In this post, I am going to show two methods to draw samples from a generic distribution.
But before we get started, we should define what do I mean generic distribution. Here is one example:
$$
f(x)= \begin{cases}
0 & \text{if \(x\)
< 0} \\
c \cdot \sqrt{x} & \text{if $0 < x < 1 $} \\
0 & \text{if \(x > 1\)
} \end{cases}
$$
First, let’s take a look at the probability density function (pdf):

Obviously, this is not any type of distribution we have learned before (not Gaussian, not Poisson, not uniform etc), and therefore, we wouldn’t be able to use build-in functions to draw samples from (in R programming language, we have rnorm()
, rpois()
, runif()
).
Despite the limitations, there are still ways to draw samples from, which I will discuss below:
Method 1: inverse transform sampling
You may have noticed that our function has a constant \(c\)
. In order for this curve to be a legit probability density function, we have to make sure that the area under the curve is 1. In mathematical notation, we have
$$
\int_{0}^{1} c \sqrt{x} = 1
$$
Finding the integral isn’t difficult. We have $$ F = \frac{2c}{3} \cdot x^{1.5} $$
We have to make sure \(F |_{0}^{1} = 1\)
, therefore we solve \(c = 1.5\)
Plug \(c = 1.5\)
into our pdf and cdf, we pdf:
$$
f(x)= \begin{cases}
0 & \text{if \(x\)
< 0} \\
1.5 \cdot \sqrt{x} & \text{if $0 < x < 1 $} \\
0 & \text{if \(x > 1\)
} \end{cases}
$$
And we have cdf:
$$
cdf(x)= \begin{cases}
0 & \text{if \(x\)
< 0} \\
x^{1.5} & \text{if $0 < x < 1 $} \\
1 & \text{if \(x > 1\)
} \end{cases}
$$
The steps I described above are pretty standard and boring, but here comes to the interesting part that allows us to sample from this generic distribution.
Step1: Inverse the cdf
We first find the inverse of cumulative density function. \(x = y^{2/3}\)
Step2: Sampling
We draw sample y from a uniform distribution, then raise this sample to the power of \(2/3\)
, and we will get a customized sampler!
Sampler <- function(n = 1){
y = runif(n, min = 0, max = 1)
x = y ^(2/3)
return(x)
}
# draw one sample
Sampler()
## [1] 0.6835192
# draw 10000 samples
hist(Sampler(10000), probability = T, main = "Histogram, inverse transform sampling")
lines(seq(0,1, 0.01), 1.5 * sqrt(seq(0,1, 0.01)), col = "red" )

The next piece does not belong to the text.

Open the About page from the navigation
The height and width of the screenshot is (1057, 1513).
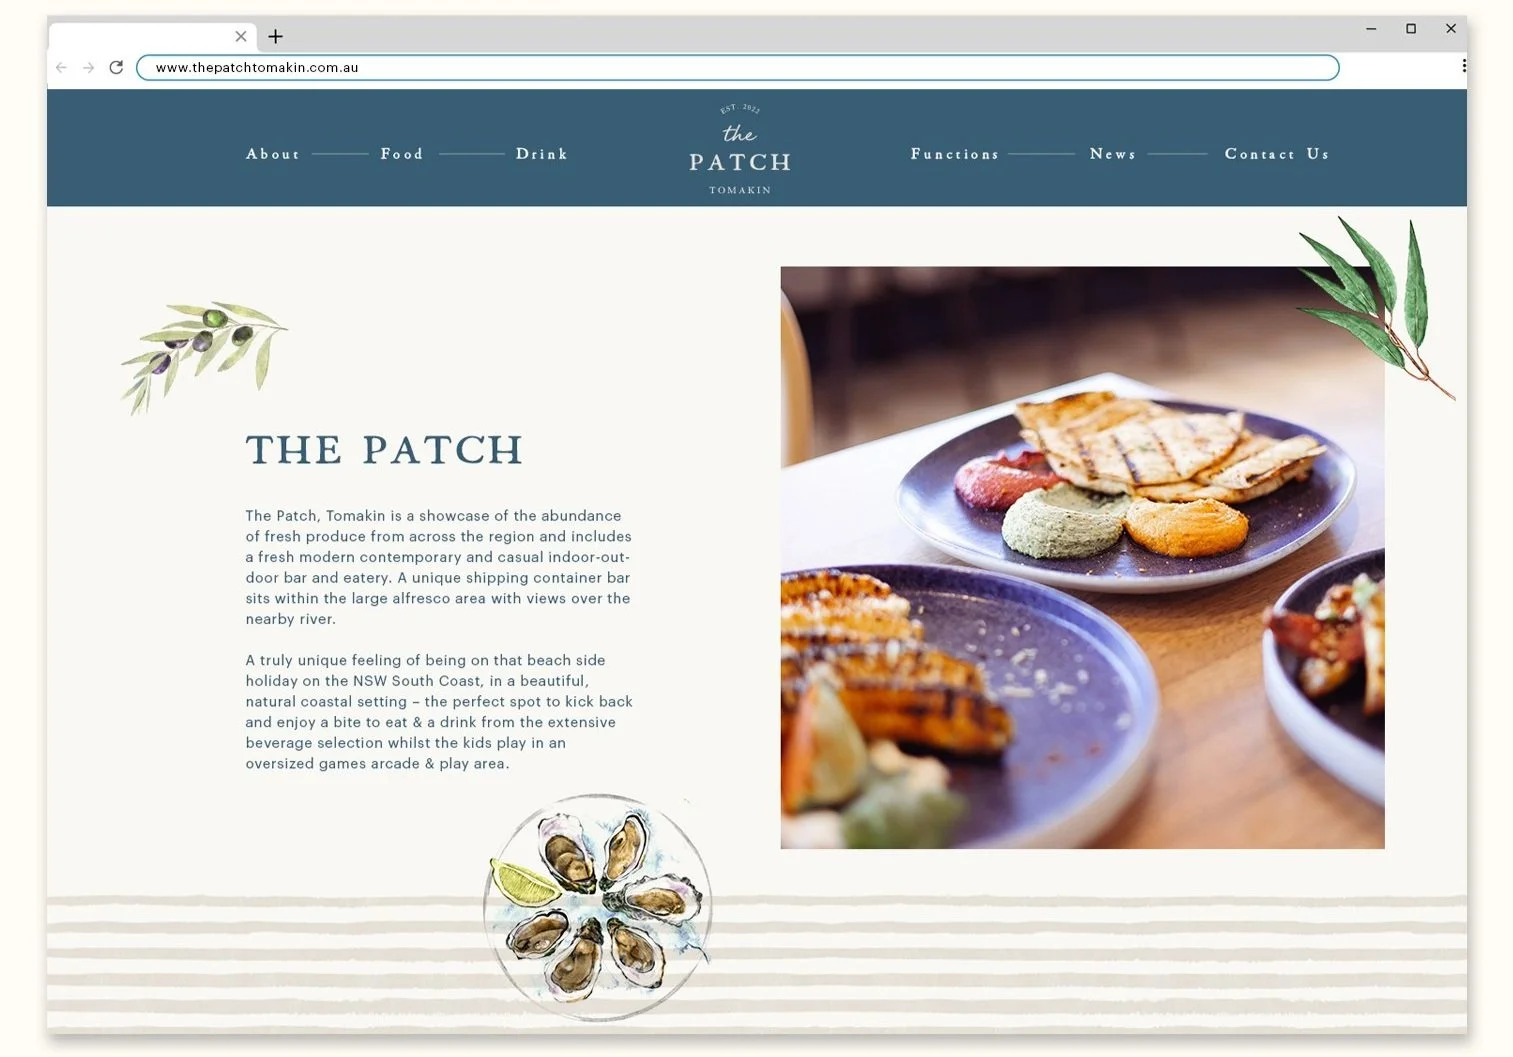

The red line represents the theoretical pdf, and it perfectly matches this histogram!
Method 2: accept-reject sampling.
This is a trick that allows you to draw samples without explicitly calculating \(c\)
. It is particularly useful if it’s difficult to normalize the probability (e.g. Bayesian statistics).
Here are the steps involved:
-
Step1: Find an easy-to-sample distribution
\(g(x)\)
(normal, uniform, etc) and multiply by a constant\(k\)
, so that\(k \times g(x)\)
is always greater than our customized distribution\(f(x)\)
. -
Step2: Draw a sample from
\(g(x)\)
-
Step3: Calculate the probability of acceptance:
\(p (accept) = \frac{f(x)}{k \cdot g(x)}\)
-
Step4: Collect samples. The bag of your collected samples will have a distribution of
\(f(x)\)
.
Notice that you don’t need the full format of f(x). In our case, you can ignore \(c\)
, and set \(f(x) = \sqrt x\)
# our collecting bag
accept = c()
# draw 100000 samples from a uniform distribution
samples = runif(100000, 0, 1)
# iterate all the samples
for (sample in samples){
accpt_prob = sqrt(sample)/(2 * 1) # calculate the probability of acceptance
if (rbinom(n = 1, size = 1, prob = accpt_prob) == 1){ # flip a unfair coin with probability we just calculated. If head up, we accept.
accept = c(accept, sample) # add the accepted samples to our bag
}
}
# draw 10000 samples
hist(accept, probability = T, main = "Histogram, accept-reject sampling.")
lines(seq(0,1, 0.01), 1.5 * sqrt(seq(0,1, 0.01)), col = "red" )

# proportion of samples accepted
length(accept)/100000
## [1] 0.33196
Notice here, I chose the constant \(k = 2\)
. We are sure that \(2 \times U(0, 1)\)
is always larger than our customized pdf.
Also, notice in my code, I use \(f(x) = \sqrt x\)
, but not \(f(x) = 1.5 \sqrt x\)
, although either way works.
You might find that I drew 100000 samples, but only a small proportion of samples are accepted. This is one of a big disadvantage of accept-reject sampling!
Being able to draw samples without knowing its full format is very advantageous. This accept-reject sampling is a core foundation of MCMC sampling, which I will demonstrate in the next few posts
Summary
In this post, we learned two ways of drawing samples form a customized distribution. Either one has its pros and cons.
Method | Advantage | Disadvantage |
---|---|---|
Inverse Transform Sampling: | Utilizes all the samples | Need to calculate cdf; Inverse cdf sometimes could be very difficult |
Accept Reject Sampling: | Do not require full format of pdf, easy to implement | Waste samples |
Reference:
ritvikmath: https://www.youtube.com/watch?v=OXDqjdVVePY
Ben Lambert: https://www.youtube.com/watch?v=rnBbYsysPaU